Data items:
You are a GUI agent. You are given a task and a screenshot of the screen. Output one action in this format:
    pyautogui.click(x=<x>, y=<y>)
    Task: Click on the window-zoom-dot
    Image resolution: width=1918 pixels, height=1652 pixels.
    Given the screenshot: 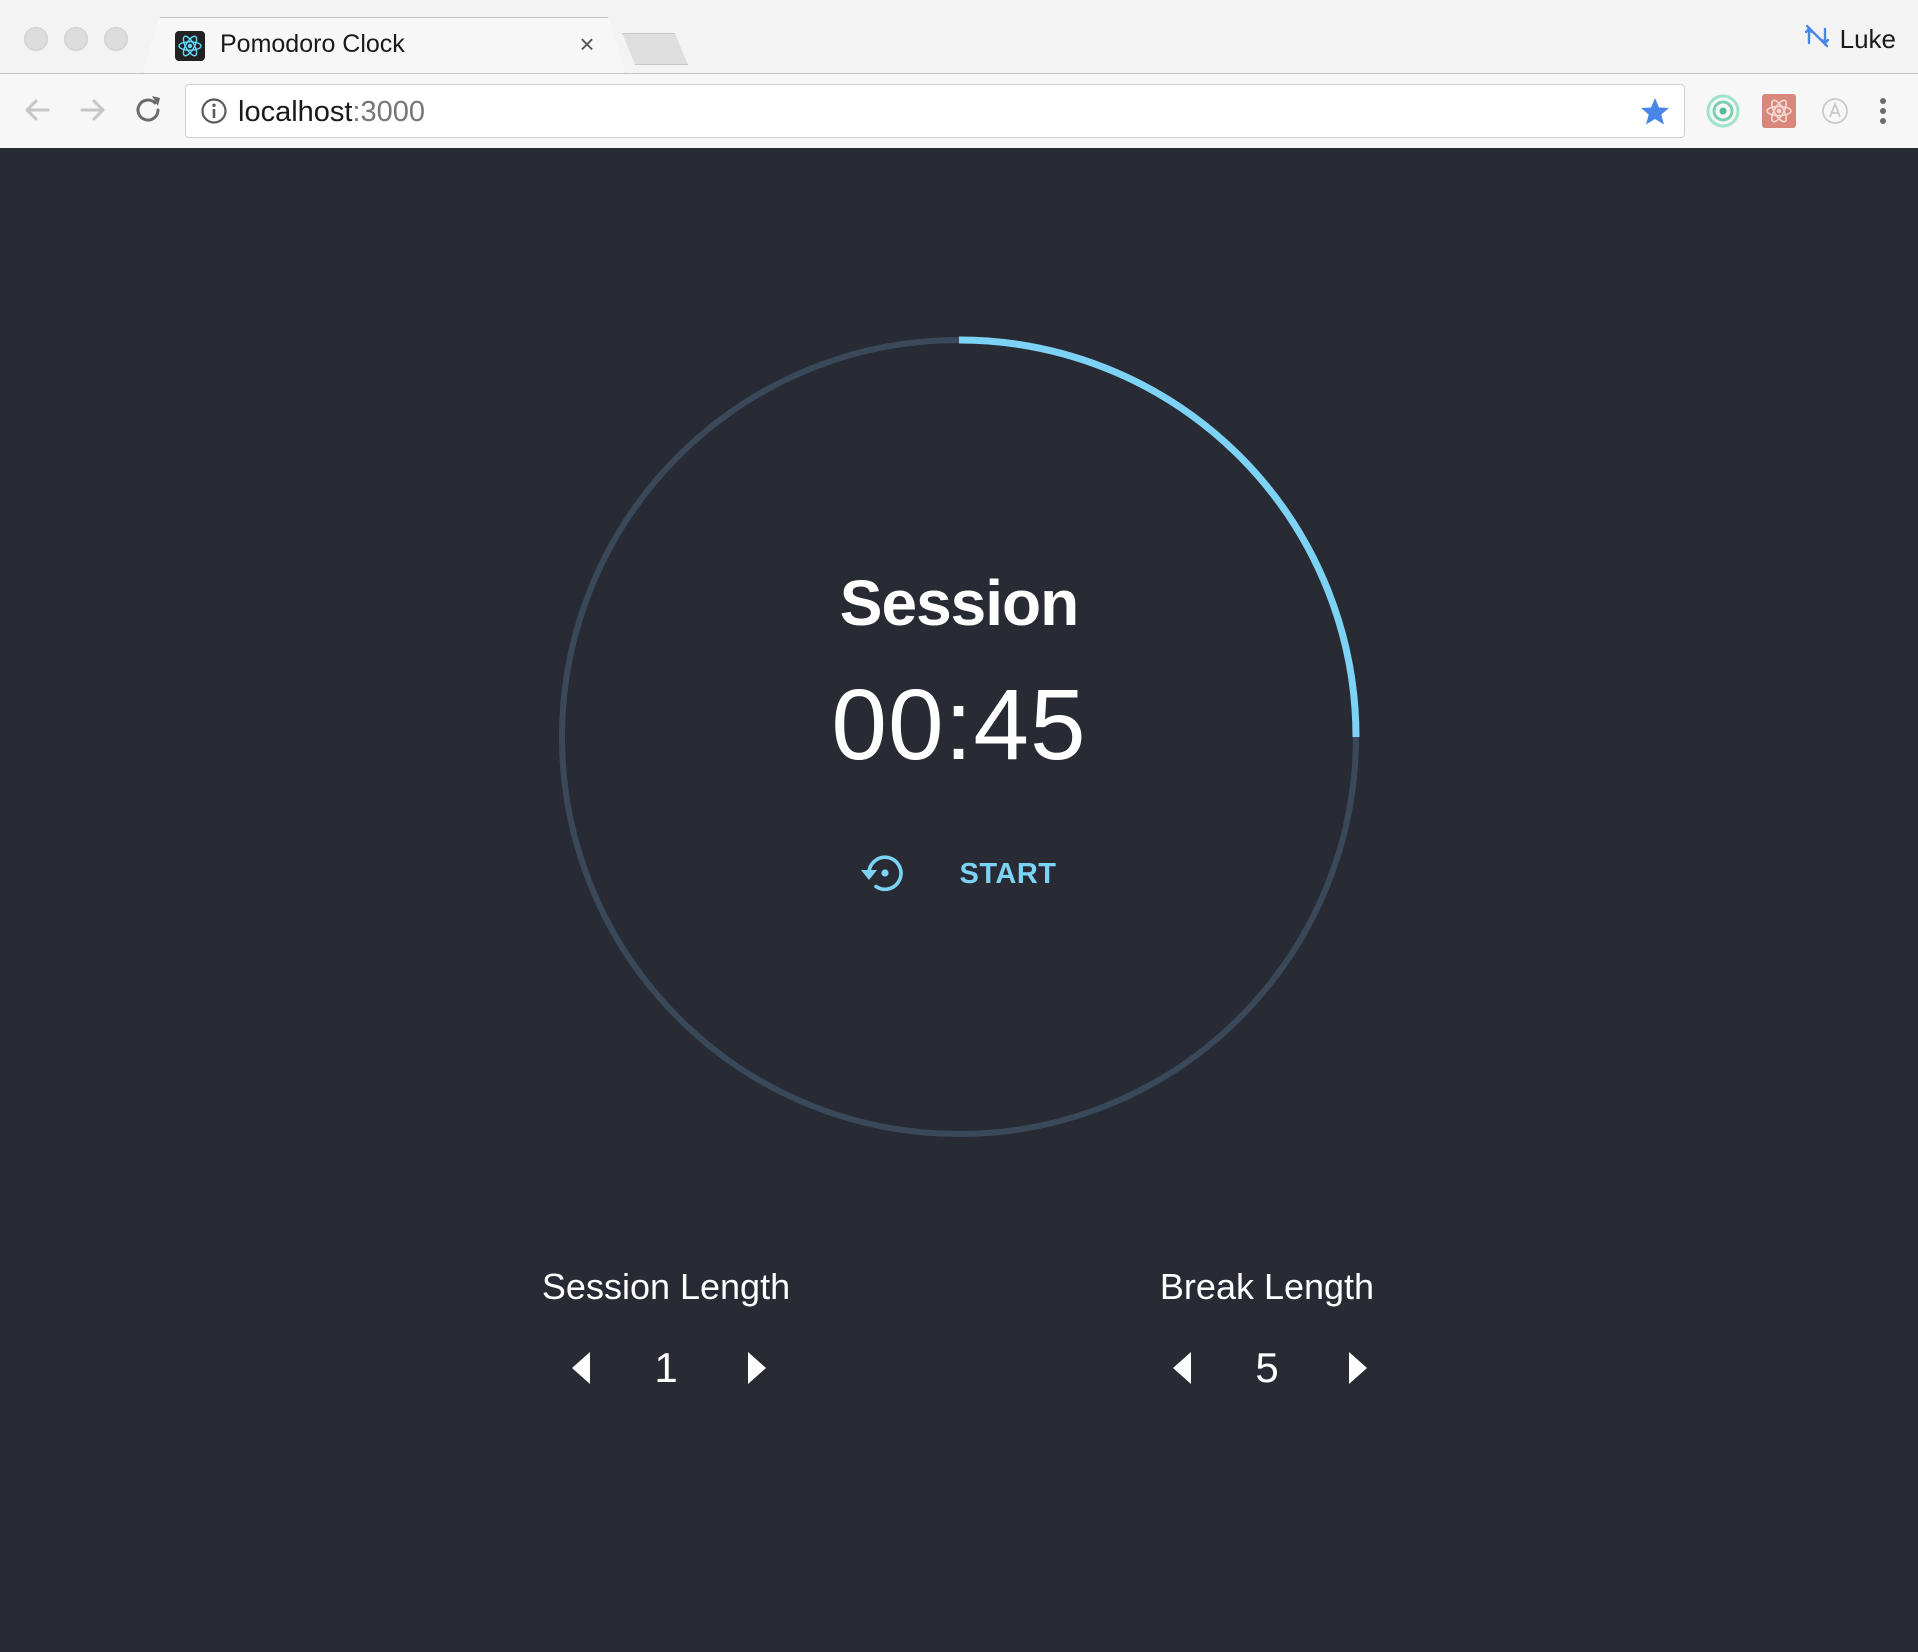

* TASK ITEM
Update the records above by changing every "screenshot" to "screen capture" and keeping everything else the same. Omit the pictures from your answer.

* SOLUTION TO THE PROBLEM
You are a GUI agent. You are given a task and a screen capture of the screen. Output one action in this format:
    pyautogui.click(x=<x>, y=<y>)
    Task: Click on the window-zoom-dot
    Image resolution: width=1918 pixels, height=1652 pixels.
    Given the screen capture: 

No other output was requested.